> PROBLEM STATEMENT: All records are to be printed again exactly as they appear.

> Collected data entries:

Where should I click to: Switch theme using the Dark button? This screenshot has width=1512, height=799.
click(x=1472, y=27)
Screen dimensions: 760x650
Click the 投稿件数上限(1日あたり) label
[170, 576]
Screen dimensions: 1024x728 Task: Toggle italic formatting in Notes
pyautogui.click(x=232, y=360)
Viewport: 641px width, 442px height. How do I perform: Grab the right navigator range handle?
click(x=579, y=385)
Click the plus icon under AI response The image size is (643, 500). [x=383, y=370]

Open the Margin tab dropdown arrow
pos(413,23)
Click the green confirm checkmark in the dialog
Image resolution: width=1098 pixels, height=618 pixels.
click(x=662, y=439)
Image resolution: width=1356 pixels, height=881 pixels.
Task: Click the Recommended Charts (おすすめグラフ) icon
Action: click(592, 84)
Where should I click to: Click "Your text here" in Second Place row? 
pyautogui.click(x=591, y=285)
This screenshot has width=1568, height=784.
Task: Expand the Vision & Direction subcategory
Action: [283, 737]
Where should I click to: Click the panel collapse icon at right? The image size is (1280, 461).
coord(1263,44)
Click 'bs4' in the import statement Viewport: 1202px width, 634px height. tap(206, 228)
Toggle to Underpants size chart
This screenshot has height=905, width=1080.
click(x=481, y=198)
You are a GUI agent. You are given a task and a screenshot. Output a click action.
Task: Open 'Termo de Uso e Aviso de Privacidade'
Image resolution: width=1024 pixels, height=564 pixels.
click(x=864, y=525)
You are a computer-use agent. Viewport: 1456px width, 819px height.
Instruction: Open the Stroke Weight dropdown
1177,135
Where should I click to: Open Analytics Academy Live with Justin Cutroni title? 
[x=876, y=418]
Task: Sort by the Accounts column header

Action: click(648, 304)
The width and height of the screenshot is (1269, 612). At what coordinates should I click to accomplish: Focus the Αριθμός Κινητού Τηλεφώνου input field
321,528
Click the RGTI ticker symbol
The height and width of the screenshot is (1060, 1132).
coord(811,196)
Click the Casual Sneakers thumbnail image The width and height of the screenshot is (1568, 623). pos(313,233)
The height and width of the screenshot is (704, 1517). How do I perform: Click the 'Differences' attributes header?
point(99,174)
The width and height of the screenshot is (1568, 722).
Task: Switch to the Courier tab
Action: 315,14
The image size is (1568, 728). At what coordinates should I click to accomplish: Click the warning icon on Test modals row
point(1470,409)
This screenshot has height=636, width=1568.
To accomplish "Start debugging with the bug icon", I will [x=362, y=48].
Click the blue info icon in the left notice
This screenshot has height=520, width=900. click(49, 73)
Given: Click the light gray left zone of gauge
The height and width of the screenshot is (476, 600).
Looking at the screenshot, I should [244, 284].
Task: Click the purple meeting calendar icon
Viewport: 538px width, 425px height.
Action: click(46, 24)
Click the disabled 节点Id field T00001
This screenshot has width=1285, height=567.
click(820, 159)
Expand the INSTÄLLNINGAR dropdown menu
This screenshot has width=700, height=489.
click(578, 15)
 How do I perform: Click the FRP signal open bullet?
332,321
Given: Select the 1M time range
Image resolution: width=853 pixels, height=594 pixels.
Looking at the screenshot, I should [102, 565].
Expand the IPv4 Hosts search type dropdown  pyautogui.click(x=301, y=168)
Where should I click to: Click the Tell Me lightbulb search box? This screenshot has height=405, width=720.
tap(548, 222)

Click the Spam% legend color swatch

> TASK OUTPUT:
Where should I click to: Switch theme using the Dark button? This screenshot has width=1512, height=799.
click(x=1472, y=27)
Screen dimensions: 760x650
Click the 投稿件数上限(1日あたり) label
[170, 576]
Screen dimensions: 1024x728 Task: Toggle italic formatting in Notes
pyautogui.click(x=232, y=360)
Viewport: 641px width, 442px height. How do I perform: Grab the right navigator range handle?
click(x=579, y=385)
Click the plus icon under AI response The image size is (643, 500). [x=383, y=370]

Open the Margin tab dropdown arrow
pos(413,23)
Click the green confirm checkmark in the dialog
Image resolution: width=1098 pixels, height=618 pixels.
click(x=662, y=439)
Image resolution: width=1356 pixels, height=881 pixels.
Task: Click the Recommended Charts (おすすめグラフ) icon
Action: click(592, 84)
Where should I click to: Click "Your text here" in Second Place row? 
pyautogui.click(x=591, y=285)
This screenshot has width=1568, height=784.
Task: Expand the Vision & Direction subcategory
Action: [283, 737]
Where should I click to: Click the panel collapse icon at right? The image size is (1280, 461).
coord(1263,44)
Click 'bs4' in the import statement Viewport: 1202px width, 634px height. tap(206, 228)
Toggle to Underpants size chart
This screenshot has height=905, width=1080.
click(x=481, y=198)
You are a GUI agent. You are given a task and a screenshot. Output a click action.
Task: Open 'Termo de Uso e Aviso de Privacidade'
Image resolution: width=1024 pixels, height=564 pixels.
click(x=864, y=525)
You are a computer-use agent. Viewport: 1456px width, 819px height.
Instruction: Open the Stroke Weight dropdown
1177,135
Where should I click to: Open Analytics Academy Live with Justin Cutroni title? 
[x=876, y=418]
Task: Sort by the Accounts column header

Action: click(648, 304)
The width and height of the screenshot is (1269, 612). At what coordinates should I click to accomplish: Focus the Αριθμός Κινητού Τηλεφώνου input field
321,528
Click the RGTI ticker symbol
The height and width of the screenshot is (1060, 1132).
coord(811,196)
Click the Casual Sneakers thumbnail image The width and height of the screenshot is (1568, 623). pos(313,233)
The height and width of the screenshot is (704, 1517). How do I perform: Click the 'Differences' attributes header?
point(99,174)
The width and height of the screenshot is (1568, 722).
Task: Switch to the Courier tab
Action: 315,14
The image size is (1568, 728). At what coordinates should I click to accomplish: Click the warning icon on Test modals row
point(1470,409)
This screenshot has height=636, width=1568.
To accomplish "Start debugging with the bug icon", I will [x=362, y=48].
Click the blue info icon in the left notice
This screenshot has height=520, width=900. click(49, 73)
Given: Click the light gray left zone of gauge
The height and width of the screenshot is (476, 600).
Looking at the screenshot, I should [244, 284].
Task: Click the purple meeting calendar icon
Viewport: 538px width, 425px height.
Action: click(46, 24)
Click the disabled 节点Id field T00001
This screenshot has width=1285, height=567.
click(820, 159)
Expand the INSTÄLLNINGAR dropdown menu
This screenshot has width=700, height=489.
click(578, 15)
 How do I perform: Click the FRP signal open bullet?
332,321
Given: Select the 1M time range
Image resolution: width=853 pixels, height=594 pixels.
Looking at the screenshot, I should [102, 565].
Expand the IPv4 Hosts search type dropdown  pyautogui.click(x=301, y=168)
Where should I click to: Click the Tell Me lightbulb search box? This screenshot has height=405, width=720.
tap(548, 222)

Click the Spam% legend color swatch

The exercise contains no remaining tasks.